Fortunately, though, the easing of the pandemic this past spring made it possible for Wedd to begin working with her students in person again before her career came to a close, she said.

“I really didn’t enjoy my school year until my last nine weeks when the kids were actually in school full time,” she said. “That part was a lot more fun.”


This year’s retirement class also includes teachers who could have taught much longer but chose to hang it up now.

Souders told the Journal-World she always wanted to leave teaching while she still loved the job and the students she taught. That way, she would never end up as one of those teachers who resented being in the classroom and working with young people.

photo by: Contributed

Carol Souders

To make sure that happened, Souders, who is only 55, took the chance to retire at her first opportunity when the school year ended last month. She completed 32 years with the district, all at LMCMS, and applied for retirement when she first became eligible.

But it was not an easy decision to leave the profession.

“I still love the kids and the job, so it was hard to retire,” she told the Journal-World recently. “I always get along with the kids, so I felt blessed.”

■ Information provided ■
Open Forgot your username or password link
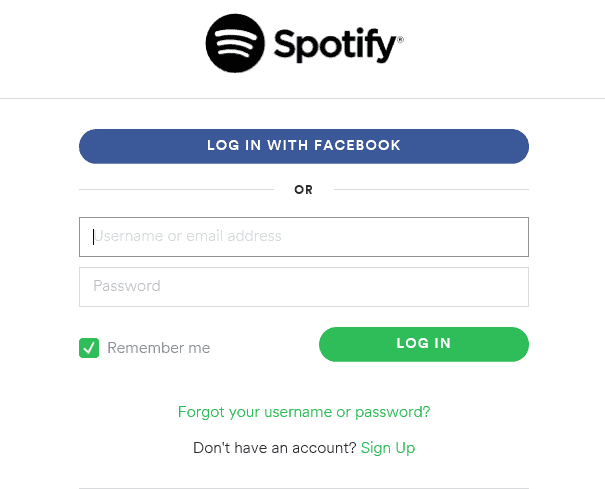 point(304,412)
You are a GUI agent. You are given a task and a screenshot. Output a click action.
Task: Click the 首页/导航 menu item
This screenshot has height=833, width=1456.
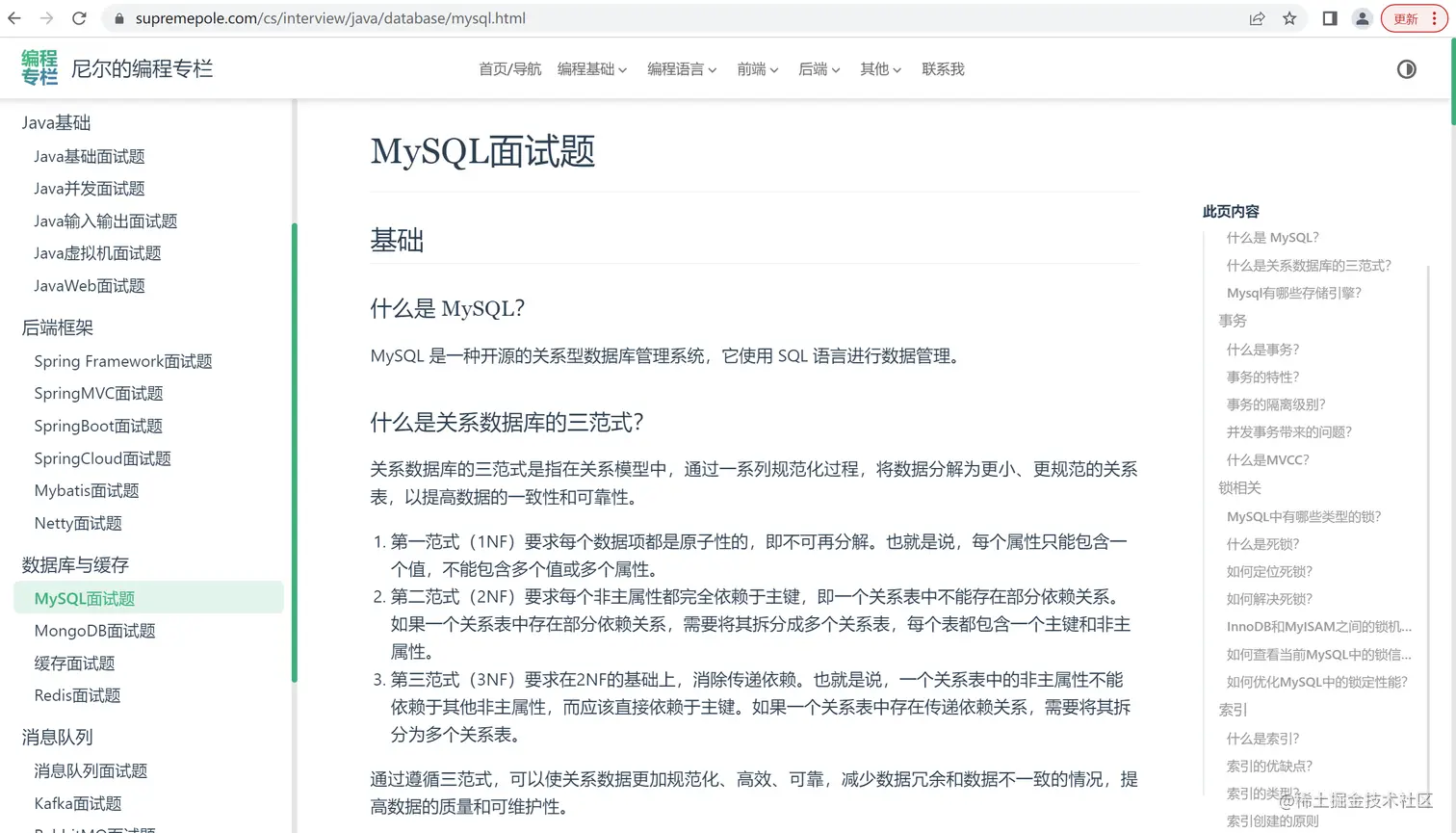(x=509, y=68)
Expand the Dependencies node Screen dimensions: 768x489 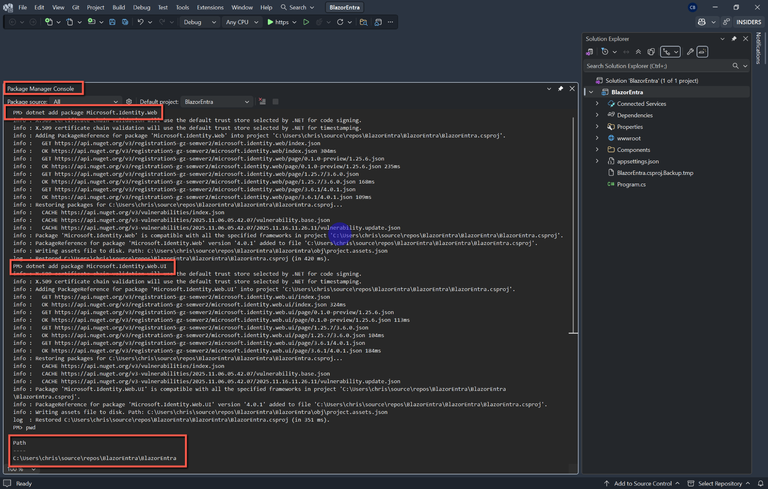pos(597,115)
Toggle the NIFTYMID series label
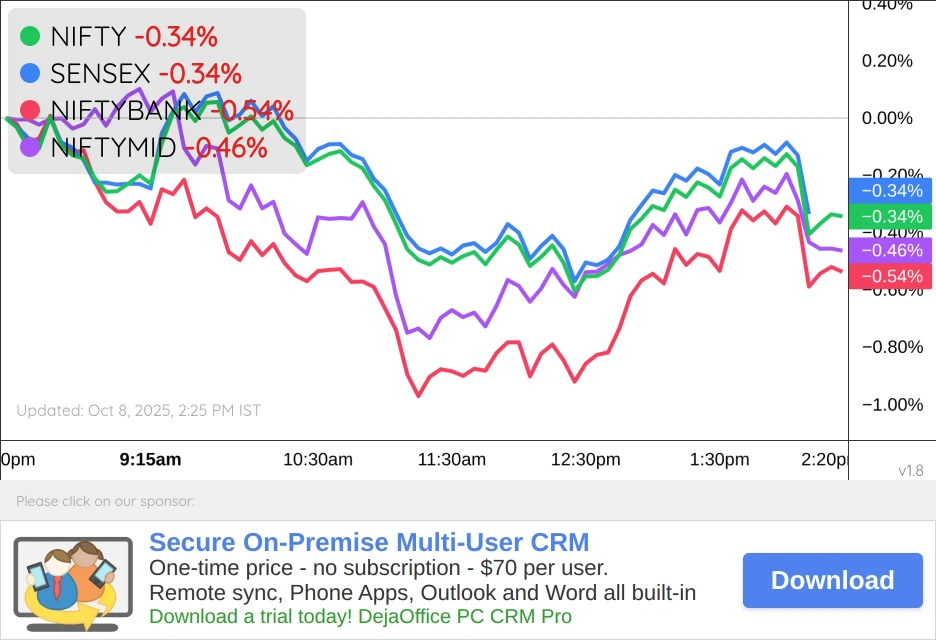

■ Problem set ■
1 - In the retirement article, rewrite the passage between "This year’s retirement" and "leave the profession.", inclusive, switching "classroom" to "school".
2 - Using the retirement article, answer these:
(a) How old is Souders?
(b) How many years did she complete with the district?
(c) For how many weeks at the end of Wedd's school year were the kids in school full time?

■ Results of the exercise ■
1 -
This year’s retirement class also includes teachers who could have taught much longer but chose to hang it up now.

Souders told the Journal-World she always wanted to leave teaching while she still loved the job and the students she taught. That way, she would never end up as one of those teachers who resented being in the school and working with young people.

photo by: Contributed

Carol Souders

To make sure that happened, Souders, who is only 55, took the chance to retire at her first opportunity when the school year ended last month. She completed 32 years with the district, all at LMCMS, and applied for retirement when she first became eligible.

But it was not an easy decision to leave the profession.

2 -
(a) 55
(b) 32 years
(c) Nine weeks